A public-company chapter cut short

OneStream’s IPO debut in mid-2024 priced shares at $26, giving the company an initial market value near $6 billion. But like many growth-oriented tech names, it struggled to maintain that valuation amid a tougher market for software stocks and macroeconomic headwinds. By the time Hg’s bid arrived, the company’s market capitalization had fallen below the IPO-era peak.

Insider trades drew attention

The buyout announcement also shone a light on recent insider activity. According to SEC filings reported by other outlets, Chief Revenue Officer Ken Hohenstein exercised and sold 40,000 options on Dec. 16, 2025, for roughly $688,400. That trade — executed at about $17.21 per share in mid-December — matched a pattern of similar option exercises and, the filings suggest, was conducted under a pre-arranged plan intended to avoid trading on material nonpublic information. Still, such insider moves often prompt extra scrutiny when a takeover follows soon after.
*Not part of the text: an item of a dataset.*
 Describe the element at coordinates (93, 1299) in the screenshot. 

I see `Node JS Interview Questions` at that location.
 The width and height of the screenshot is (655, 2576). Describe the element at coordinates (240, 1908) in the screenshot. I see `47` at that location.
What this means for investors and customers

For public shareholders who stick through the close, the deal effectively caps upside at $24 per share, assuming the transaction completes as expected. For OneStream’s customers and sales pipeline, the immediate effect will likely be modest: enterprise software contracts and roadmaps typically continue under new owners, and private equity buyers often invest to expand product capabilities and sales reach.

Hg’s bet is a familiar one: buy a recurring-revenue software business, invest behind product and AI, and aim to increase scale and profitability away from the quarterly glare. Whether that playbook delivers a stronger OneStream — and a healthy return for the new investors — will become clearer as Hg outlines its post-close plans.

The companies expect to complete the transaction in the first half of 2026, after which OneStream will leave the public markets and operate as a privately held business.